011 Comparison of raw hounsfield unit attenuation ratio to dual energy iodine concentration for the evaluation of the hemodynamic significance of coronary stenoses

2011 
BACKGROUND: Using rest and stress contrast enhanced dual energy cardiac CT (DECT) we assessed myocardial perfusion distal to coronary stenoses using raw Hounsfield Unit (HU) attenuation and dual energy iodine concentration. METHODS: Subjects received invasive coronary angiography and quantitative coronary artery (QCA) stenoses were grouped in quartiles (Q1, 0-25%; Q2, 25-49%; Q3, 5070%; Q4, 70-99%). DECT rest and hyperaemic stress scans were acquired at 100 and 140 kVp. DECT perfusion was assessed by the AHA radial segment model using 6 mm thick short axis slices of the left ventricle. For raw HU attenuation, perfusion was quantified using the ratio of myocardial HU attenuation divided by LV cavity HU attenuation for rest and stress studies. Vendor supplied software (Dual Energy, Siemens Medical Solutions) calculated iodine concentration maps for rest and stress images. Using individual patient coronary anatomy as a guide, quartile QCA coronary stenosis was compared to polar maps of both raw attenuation and iodine concentration. RESULTS: 278 rest and 282 stress perfusion segments were analysed.

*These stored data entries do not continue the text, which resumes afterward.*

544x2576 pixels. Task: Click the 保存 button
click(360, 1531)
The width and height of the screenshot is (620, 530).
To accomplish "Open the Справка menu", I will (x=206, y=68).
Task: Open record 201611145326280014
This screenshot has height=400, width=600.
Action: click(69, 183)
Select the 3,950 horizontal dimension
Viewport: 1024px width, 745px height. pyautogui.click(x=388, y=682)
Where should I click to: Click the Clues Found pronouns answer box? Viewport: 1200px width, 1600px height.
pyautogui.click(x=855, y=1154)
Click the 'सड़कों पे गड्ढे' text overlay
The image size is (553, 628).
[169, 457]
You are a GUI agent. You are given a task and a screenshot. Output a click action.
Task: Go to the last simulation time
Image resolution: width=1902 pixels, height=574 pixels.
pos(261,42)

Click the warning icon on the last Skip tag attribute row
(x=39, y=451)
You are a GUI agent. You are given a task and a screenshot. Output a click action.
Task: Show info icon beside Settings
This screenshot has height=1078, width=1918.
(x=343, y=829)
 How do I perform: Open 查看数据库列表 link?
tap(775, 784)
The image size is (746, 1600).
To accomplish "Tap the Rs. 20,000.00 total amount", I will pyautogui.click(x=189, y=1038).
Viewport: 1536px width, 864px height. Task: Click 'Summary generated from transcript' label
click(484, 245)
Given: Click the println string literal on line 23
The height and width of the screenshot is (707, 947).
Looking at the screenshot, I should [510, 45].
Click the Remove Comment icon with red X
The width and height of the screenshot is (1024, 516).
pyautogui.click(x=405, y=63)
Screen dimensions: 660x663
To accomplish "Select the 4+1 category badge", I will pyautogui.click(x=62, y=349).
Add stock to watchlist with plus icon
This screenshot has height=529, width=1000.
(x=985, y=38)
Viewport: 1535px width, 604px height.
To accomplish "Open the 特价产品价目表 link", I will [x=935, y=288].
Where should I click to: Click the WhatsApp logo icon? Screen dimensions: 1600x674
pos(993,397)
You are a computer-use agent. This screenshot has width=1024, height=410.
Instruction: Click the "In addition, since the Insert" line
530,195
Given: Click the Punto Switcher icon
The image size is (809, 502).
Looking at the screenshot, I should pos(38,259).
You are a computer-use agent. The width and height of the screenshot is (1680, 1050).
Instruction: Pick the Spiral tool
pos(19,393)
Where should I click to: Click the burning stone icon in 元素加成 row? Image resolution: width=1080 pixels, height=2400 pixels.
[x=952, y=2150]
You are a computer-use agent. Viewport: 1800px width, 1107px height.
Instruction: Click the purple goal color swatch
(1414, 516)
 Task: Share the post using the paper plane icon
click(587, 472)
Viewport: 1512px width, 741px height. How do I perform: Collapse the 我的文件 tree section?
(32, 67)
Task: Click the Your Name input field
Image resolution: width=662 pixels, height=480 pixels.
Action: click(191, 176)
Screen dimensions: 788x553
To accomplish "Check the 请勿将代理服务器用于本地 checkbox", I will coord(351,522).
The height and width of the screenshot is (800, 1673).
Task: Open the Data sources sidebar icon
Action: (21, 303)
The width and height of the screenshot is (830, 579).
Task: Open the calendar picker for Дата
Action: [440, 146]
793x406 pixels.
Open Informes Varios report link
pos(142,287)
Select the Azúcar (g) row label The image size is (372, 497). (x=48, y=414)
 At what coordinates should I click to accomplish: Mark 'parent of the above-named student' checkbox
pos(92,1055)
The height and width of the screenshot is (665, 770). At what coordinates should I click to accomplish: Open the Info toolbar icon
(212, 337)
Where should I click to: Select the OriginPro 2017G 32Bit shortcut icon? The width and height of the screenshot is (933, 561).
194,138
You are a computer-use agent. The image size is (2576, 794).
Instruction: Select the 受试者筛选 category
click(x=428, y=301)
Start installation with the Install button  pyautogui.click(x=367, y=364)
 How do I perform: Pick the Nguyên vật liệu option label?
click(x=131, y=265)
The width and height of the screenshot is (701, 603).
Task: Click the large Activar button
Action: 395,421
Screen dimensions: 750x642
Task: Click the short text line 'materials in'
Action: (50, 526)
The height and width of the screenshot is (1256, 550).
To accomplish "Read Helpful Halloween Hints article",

QCA identified coronary stenosis ranging from 17 to 91%. Raw HU attenuation perfusion measures in regions of interest (ROI) distal to coronary stenoses for rest and stress (Quartile(rest, stress) showed; Q1 (0.152,0.359), Q2 (0.172,0.345), Q3 (0.206,0.348) & Q4 (0.226,0.325). The mean iodine content (mg/ml) in ROI supplying each quartile were (Quartile(rest, stress)): Q1 (1.58,4.22), Q2 (1.92,4.37), Q3 (1.64,2.95), Q4 (1.63,2.81). There were significant increases in both raw HU attenuation and iodine concentration between rest and stress for all quartiles (P 0.0001). Within the stress studies, HU attenuation was significantly lower between Q3 & Q4 (P 0.001), and iodine content was significantly lower between Q2 & Q3 (P 0.0001). CONCLUSION: For dual energy rest and stress imaging, iodine concentration of the myocardium is a more sensitive discriminator of coronary stenosis compared with raw HU attenuation. Iodine concentration maps may be superior to raw HU attenuation for evaluating the perfusion effect of intermediate coronary stenoses.